Task requirements> In the article on women in horror films, what does Nancy Thompson use to stay awake?

Text extract>
The 5 Most Badass Women in Horror Films

As Beyond Retro release their Halloween campaign featuring a group of badass brides taking down their male opressors, we take a look at other women who’ve kicked ass in horror

The 5 Most Badass Women in Horror Films

by Limara Salt |
Published on

Feminism in film is, quite rightly, this year’s big topic. Films are scrutinised as to whether they’re Bechdel test passing, actresses are grilled left, right and centre about their feminist creditials and this year, the BFI has dubbed the London Film Festival as ‘the year of the strong woman’.

While that remains to be seen, as Halloween approaches, we’re shifting our cinematic leanings, as we do every year, over to horror. It’s arguably the genre that has given us more iconic female protagonists than any other movie group. Yes, admittedly, this is also the genre that features plenty of scantily clad girls with their brains located in their bust, but bear with us.

Horror films have also put women in the forefront, transformed them from weak victims into the ‘Final Girl’ who takes on the killer and wins. Well, at least until the sequel.

While the likes of Lila Crane in 1960s Psycho used her wit to escape the threat, modern incarnations of women in horror began with Laurie Strode (played by the iconic scream queen, Jamie Lee Curtis) in John Carpenter’s 1978 slasher Halloween. She set the standard for sexually inexperienced (if not total virgins) who went from being the hunted to the hero.

It was this concept of female characters in horror taking charge of their own destiny that inspired vintage shop Beyond Retro’s Halloween campaign this year. Called Beyond The Dead (you can watch it below), it features ‘seven deadly brides’ who use their wiles to win out over their male opressors.

To celebrate, here’s five more women who have our heart in horror.

1. Ellen Ripley, 1979’s Alien

With space replacing a small suburban town and an alien replacing a masked, knife-wielding killer, Alien introduced us to one of – if not the – ultimate cinematic heroines. But before she got the chance to take on the Alien Queen in a power loader, Ellen Ripley (Sigourney Weaver) was fighting to survive aboard the Nostromo aircraft.

Apart from one leering shot while in her M&S knickers towards the end, Ripley is never sexualised and never underestimated even if she is slightly ignored.

The beauty of her survival is that she was the young, pretty warrant officer nobody expected to live when the alien started knocking people off. The film used the assumptions of the audience to its advantage and helped create arguably the most iconic female movie character.

Ellen-Ripley-Alien

2. Nancy Thompson, 1984’s A Nightmare on Elm Street

If Laurie Strode was the icon of 1970s horror, then Nancy Thompson ruled the 1980s. Assertive and intelligent, Nancy (Heather Langenkamp) began experiencing nightmares about a man with knives for fingers at the same time as her friends, but while they perished she used caffeine to stay awake before figuring out who he was and how to (temporarily) stop him.

While she bit the dust in the sequel, Nancy’s sole focus was on survival instead of boys and was so industrious that she set traps and outwitted many adults as well as the killer.

3. Clarice Starling, 1991’s The Silence of the Lambs

When Clarice Starling (an Oscar-winning Jodie Foster) steps into a lift full of men towering over her, it’s clear to the audience that the FBI student is a woman in a man’s world. Indeed, when working on a case she chastises a male colleague when he suggests she leaves the room while he inspects a gruesome dead body they were both called to look at.

Entries supplied>
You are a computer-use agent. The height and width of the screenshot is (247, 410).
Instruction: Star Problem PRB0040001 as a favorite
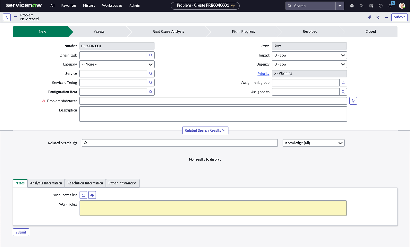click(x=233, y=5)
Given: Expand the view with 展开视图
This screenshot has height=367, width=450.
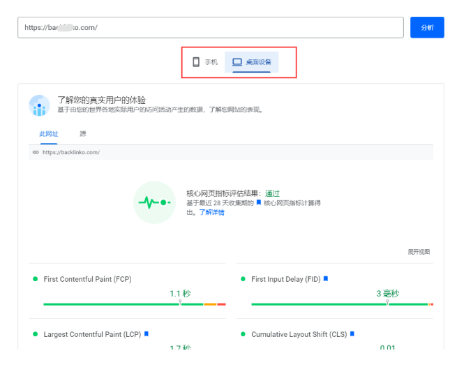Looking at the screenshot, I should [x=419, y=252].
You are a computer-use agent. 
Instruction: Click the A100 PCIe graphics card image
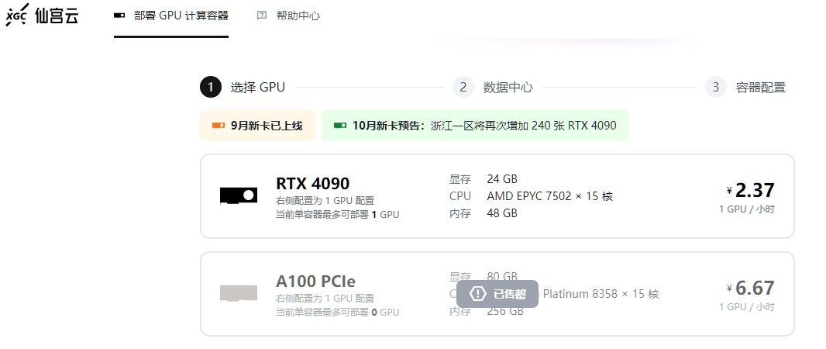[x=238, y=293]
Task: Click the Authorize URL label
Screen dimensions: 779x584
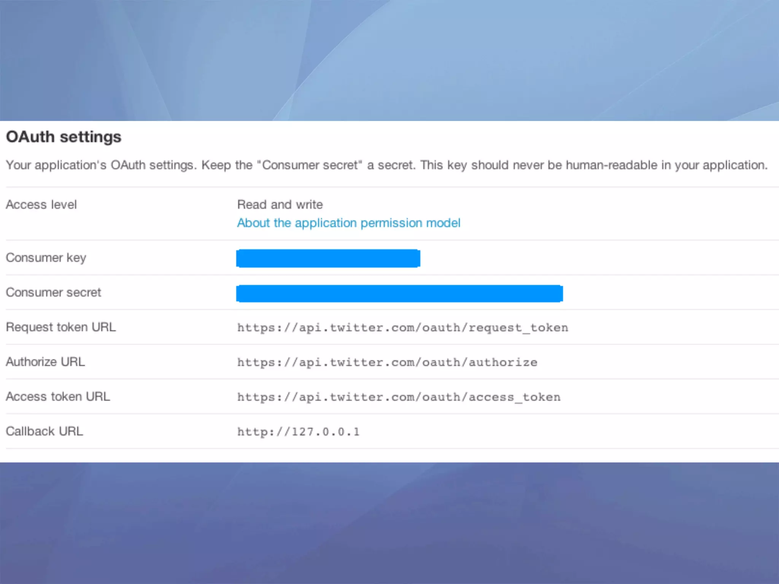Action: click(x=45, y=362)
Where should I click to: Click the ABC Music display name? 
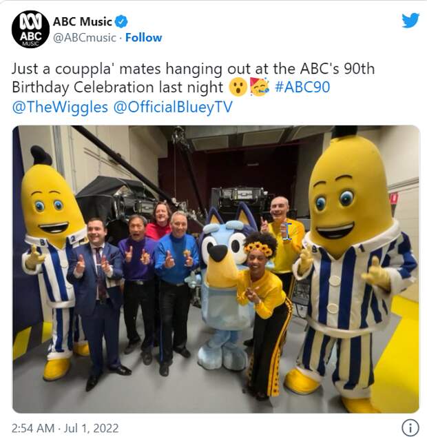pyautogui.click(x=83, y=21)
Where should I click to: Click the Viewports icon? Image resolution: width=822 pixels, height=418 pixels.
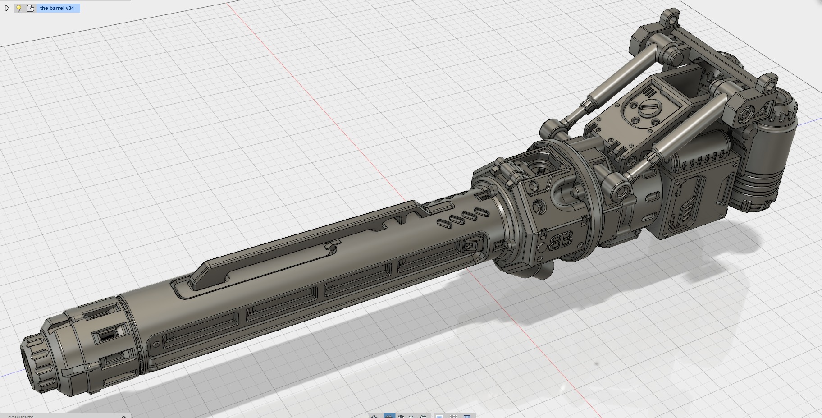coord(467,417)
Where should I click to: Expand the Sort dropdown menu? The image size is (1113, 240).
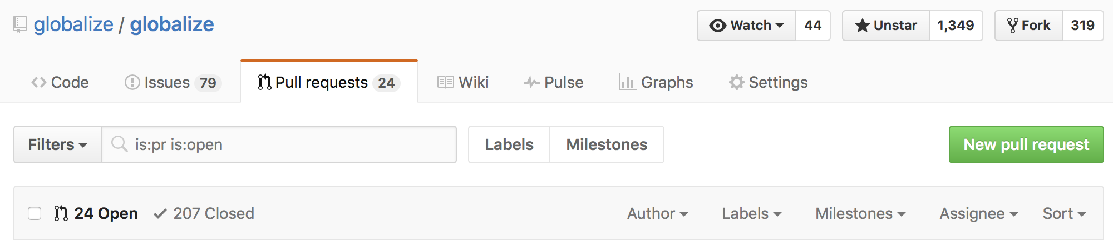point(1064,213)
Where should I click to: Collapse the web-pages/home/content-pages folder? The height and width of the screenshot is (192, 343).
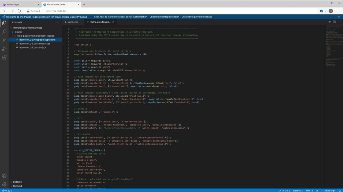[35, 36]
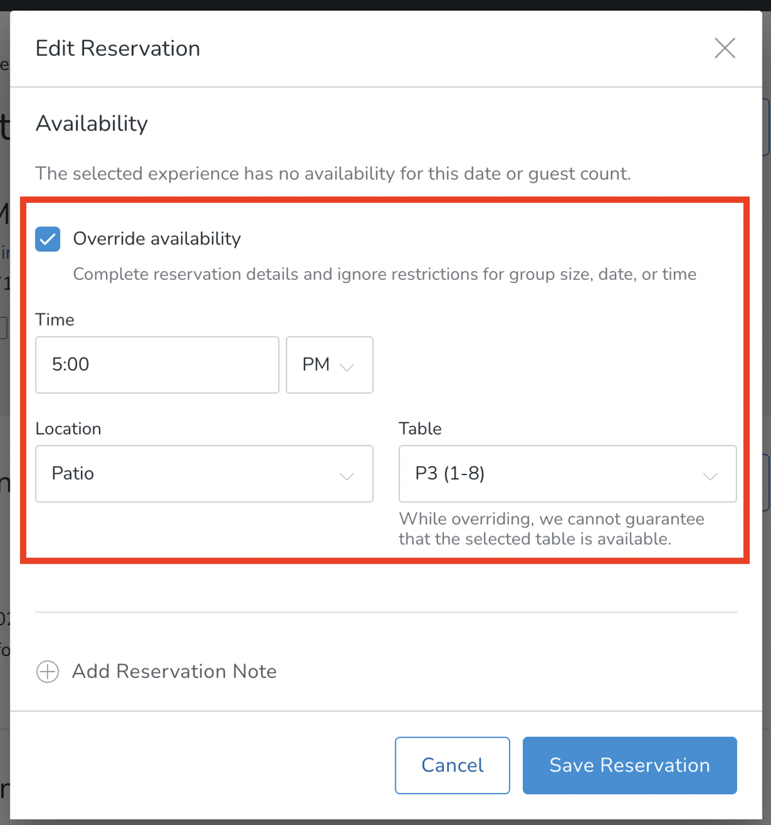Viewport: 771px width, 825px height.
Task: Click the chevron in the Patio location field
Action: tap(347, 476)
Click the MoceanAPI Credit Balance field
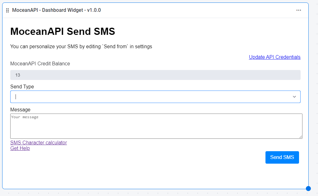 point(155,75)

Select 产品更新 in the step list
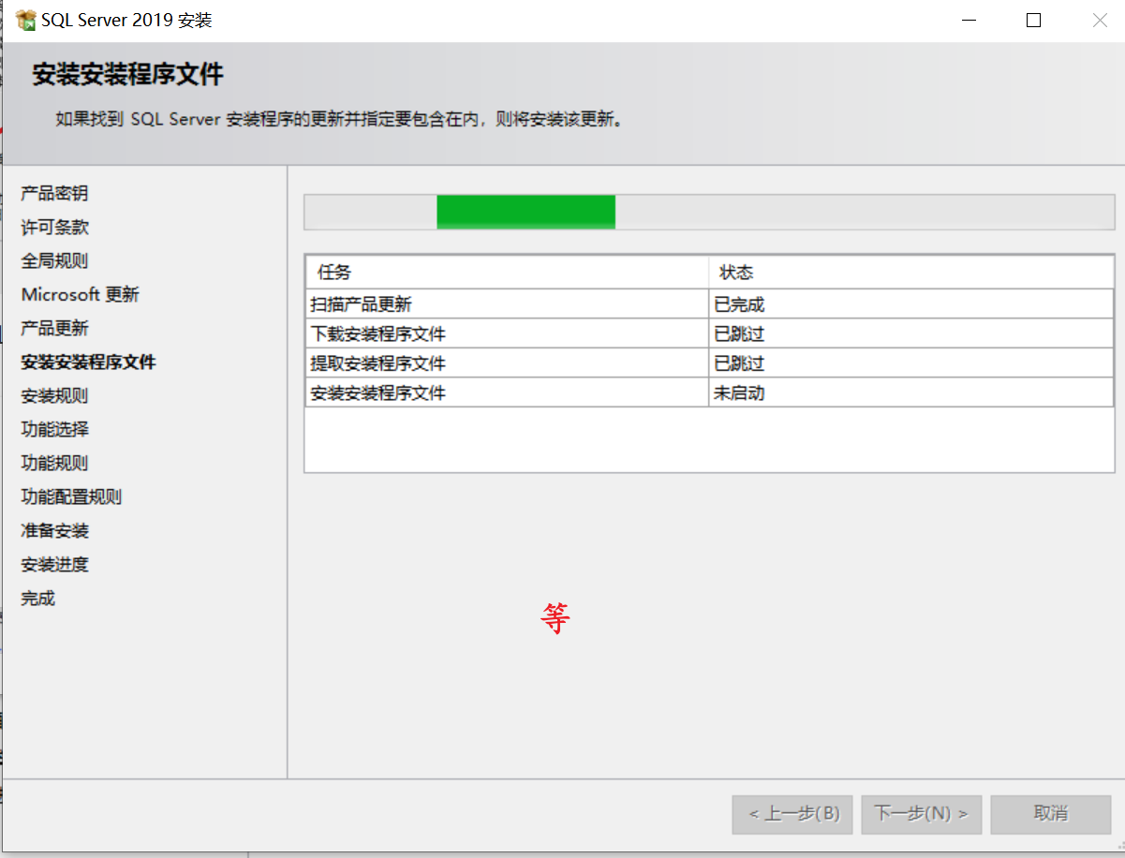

Reply> Caffeine.